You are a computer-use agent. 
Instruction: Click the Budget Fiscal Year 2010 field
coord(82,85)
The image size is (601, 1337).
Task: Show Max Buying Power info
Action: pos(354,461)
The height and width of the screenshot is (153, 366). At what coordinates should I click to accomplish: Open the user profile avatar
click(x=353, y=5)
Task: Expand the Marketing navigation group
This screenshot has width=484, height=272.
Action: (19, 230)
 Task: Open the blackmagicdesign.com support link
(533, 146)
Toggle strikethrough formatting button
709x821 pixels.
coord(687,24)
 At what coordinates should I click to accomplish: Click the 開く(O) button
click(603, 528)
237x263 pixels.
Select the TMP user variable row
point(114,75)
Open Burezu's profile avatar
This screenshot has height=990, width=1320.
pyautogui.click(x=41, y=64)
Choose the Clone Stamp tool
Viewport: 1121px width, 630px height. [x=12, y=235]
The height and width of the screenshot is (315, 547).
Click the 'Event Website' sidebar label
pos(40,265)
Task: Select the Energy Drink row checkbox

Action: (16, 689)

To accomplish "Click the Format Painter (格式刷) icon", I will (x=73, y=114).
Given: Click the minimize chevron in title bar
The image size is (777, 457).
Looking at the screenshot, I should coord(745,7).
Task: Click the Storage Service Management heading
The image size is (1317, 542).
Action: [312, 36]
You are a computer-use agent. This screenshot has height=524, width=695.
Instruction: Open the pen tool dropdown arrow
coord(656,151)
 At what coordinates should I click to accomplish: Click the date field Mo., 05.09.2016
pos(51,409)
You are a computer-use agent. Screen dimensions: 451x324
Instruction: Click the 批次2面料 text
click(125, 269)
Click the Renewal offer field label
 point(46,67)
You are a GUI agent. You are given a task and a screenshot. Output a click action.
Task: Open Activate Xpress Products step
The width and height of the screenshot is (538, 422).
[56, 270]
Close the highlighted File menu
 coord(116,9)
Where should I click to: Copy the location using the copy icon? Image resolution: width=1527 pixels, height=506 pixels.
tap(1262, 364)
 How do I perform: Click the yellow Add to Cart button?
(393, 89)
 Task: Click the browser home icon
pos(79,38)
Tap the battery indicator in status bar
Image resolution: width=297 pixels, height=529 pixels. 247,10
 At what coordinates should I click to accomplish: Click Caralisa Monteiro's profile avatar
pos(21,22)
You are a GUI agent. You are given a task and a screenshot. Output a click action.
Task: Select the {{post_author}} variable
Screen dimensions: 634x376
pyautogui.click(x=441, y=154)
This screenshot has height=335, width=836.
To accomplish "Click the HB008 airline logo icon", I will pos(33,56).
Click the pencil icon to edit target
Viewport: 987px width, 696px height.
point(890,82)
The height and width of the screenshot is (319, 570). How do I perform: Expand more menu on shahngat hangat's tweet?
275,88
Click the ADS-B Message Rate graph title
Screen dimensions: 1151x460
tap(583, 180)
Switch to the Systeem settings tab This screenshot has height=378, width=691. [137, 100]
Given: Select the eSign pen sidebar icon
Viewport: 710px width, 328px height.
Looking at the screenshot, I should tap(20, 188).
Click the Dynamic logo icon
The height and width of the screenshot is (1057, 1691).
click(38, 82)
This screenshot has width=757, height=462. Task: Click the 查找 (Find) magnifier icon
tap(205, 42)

> **Problem requirements**
Find the string "logo" in the records, then copy each line where it occurs.

> **Response area**
To accomplish "Click the HB008 airline logo icon", I will pos(33,56).
Click the Dynamic logo icon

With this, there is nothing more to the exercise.